When Netami Stuart accepted a job last March as a designer for PMA Landscape Architects Ltd. in Toronto, the deal clincher wasn't the salary, benefits package or vacation days.

Rather, it was the company's subscription to a car-sharing program that gives members -- and their employees -- access to a fleet of rental vehicles around the city.

Instead of driving to work every day and using her car to go to clients, Ms. Stuart figured she could cycle to her employer's downtown office and then jump into a rental car when needed. And she finally could get rid of her own car -- a hand-me-down costing about $5,000 a year in fuel and maintenance.

"When I was doing the [job] interview, I was happier to take a far more flexible approach in my salary negotiations because I would have 5,000 extra dollars in my pocket from not having to own and drive a car," says Ms. Stuart, an avid cyclist.

Employers take note: Human resources and commuter options experts say that a combination of factors -- including gas prices that have topped a dollar a litre, greater demand for work-life balance and growing concern for the environment -- is making employees clamour for less costly, more convenient and Earth-friendlier ways of getting to work.

Nearly 85 per cent of respondents to a recent on-line survey by Monster Worldwide Inc. said that eye-popping prices at the gas pumps have affected their willingness to commute to work. And 44 per cent of respondents to a 2003 survey by Ottawa-based think tank Canadian Policy Research Networks said the length of their commute influenced their decision on where they currently worked. Nearly 90 per cent said commute times would influence future job choices.

In the heated competition for talent, experts say more companies are distinguishing themselves as "employers of choice" by offering ways to ease the commute for their employees.

They're doing this through a variety of approaches, including teleworking, transit subsidies, carpooling, car-share programs and "distributed working," which lets employees work in an office closer to home.

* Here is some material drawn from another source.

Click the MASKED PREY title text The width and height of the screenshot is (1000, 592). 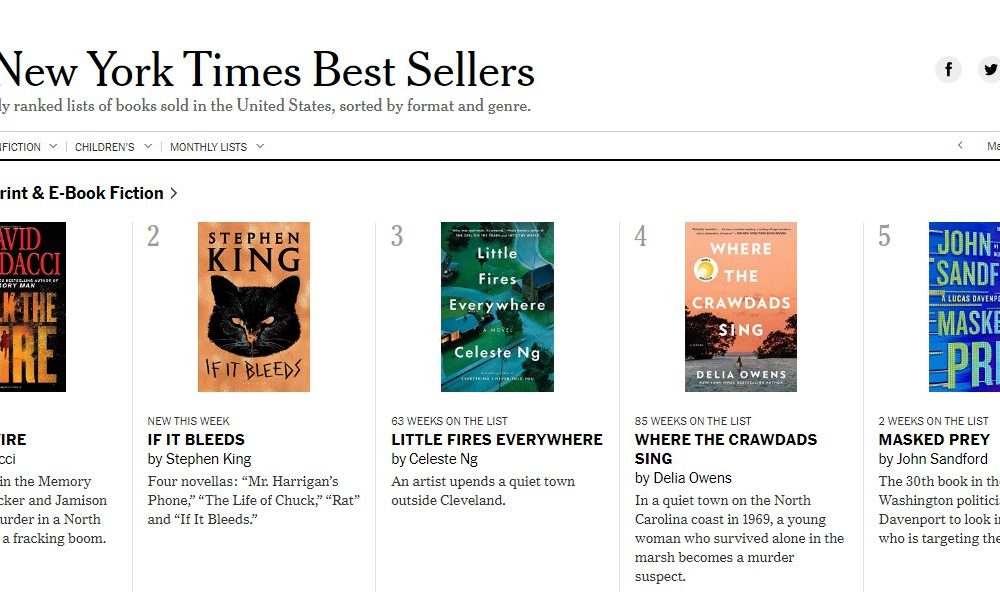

"There's a war on talent out there," says Dave Mowat, chief executive officer of Vancouver-based Vancouver City Savings Credit Union, which offers employees the works when it comes to commuting options. "As employers, we need to take advantage of everything we've got to attract and retain talent."

Saleem Sattar, environmental protection manager at Transport Canada, says he's seeing more employers that want to help reduce employees' commuting times and costs. In 2004, Transport Canada rolled out "commuter options" seminars that teach companies how to set up programs. So far, Mr. Sattar says, more than 80 companies have attended.

Bob Fortier, president of InnoVisions Canada, an Ottawa-based consulting firm that helps companies set up telework and flex-work programs, says he has seen demand for his company's services triple in the past two years. He attributes this spike largely to the Sept. 11, 2001, terrorist attacks, which he says made many companies realize telecommuting can minimize business interruptions during an emergency.

But most employers have implemented telework programs because workers demand flexibility, adds Mr. Fortier, president of the Canadian Telework Association.

To respond to this need for flexibility, some companies have begun to offer distributed work spaces -- also referred to as flex spaces --- for employees who work at home or in the field.

At BCE Inc., for instance, remote employees can log on to a company website and reserve a desk or meeting room at a BCE office closest to them, says Marc Duchesne, director of corporate responsibility and environment.

There are other ways companies can give employees a hand with the work commute, says Rita Koutsodimos, a project co-ordinator for Better Environmentally Sound Transportation (BEST), a Vancouver-based non-profit organization that promotes environmentally friendly transportation.

Carpooling is one such way, and, by all accounts, it is catching on.